Expression syntax How interpreter invokes renderer r
<e> r.toString(e, null, locale)
<e; format="f"> r.toString(e, "f", locale)

StringTemplate supplies either the default locale, or whatever locale was set by the programmer. If the format string passed to the renderer is not recognized then the renderer should simply call the usual string evaluation method.

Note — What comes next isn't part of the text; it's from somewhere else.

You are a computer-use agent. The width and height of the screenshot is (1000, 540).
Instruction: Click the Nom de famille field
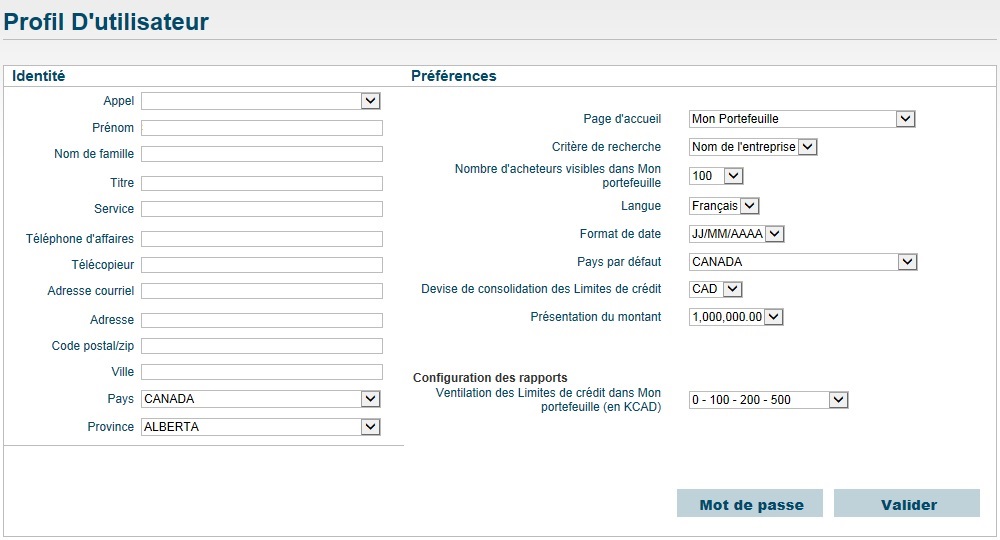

To register a renderer, we tell the group to associate an object type with a renderer object. Here's an example that tells StringTemplate to render numbers with an instance of NumberRenderer using the Polish locale:

String template =
    "foo(x,y) ::= << <x; format=\"%,d\"> <y; format=\"%,2.3f\"> >>\n";
STGroup g = new STGroupString(template);
g.registerRenderer(Number.class, new NumberRenderer());
ST st = group.getInstanceOf("foo");
st.add("x", -2100);
st.add("y", 3.14159);
String result = st.render(new Locale("pl"));
// resulted is " -2 100 3,142 " since Polish uses ' ' for ',' and ',' for '.'

StringTemplate matches the types of expressions with the renderers using the "is instance of" relationship. As in this example, we registered a renderer for numbers and StringTemplate used it for subclasses such as integers and floating-point numbers. Here's the renderer definition:

/** Works with Byte, Short, Integer, Long, and BigInteger as well as
 *  Float, Double, and BigDecimal.  You pass in a format string suitable
 *  for Formatter object:
 *
 *  http://java.sun.com/j2se/1.5.0/docs/api/java/util/Formatter.html
 *
 *  For example, "%10d" emits a number as a decimal int padding to 10 char.
 *  This can even do long to date conversions using the format string.
 */
public class NumberRenderer implements AttributeRenderer {
    public String toString(Object o, String formatString, Locale locale) {
        // o will be instanceof Number
        if ( formatString==null ) return o.toString();
        Formatter f = new Formatter(locale);
        f.format(formatString, o);
        return f.toString();
    }
}

StringTemplate comes with three predefined renderers: DateRenderer, StringRenderer, and NumberRenderer.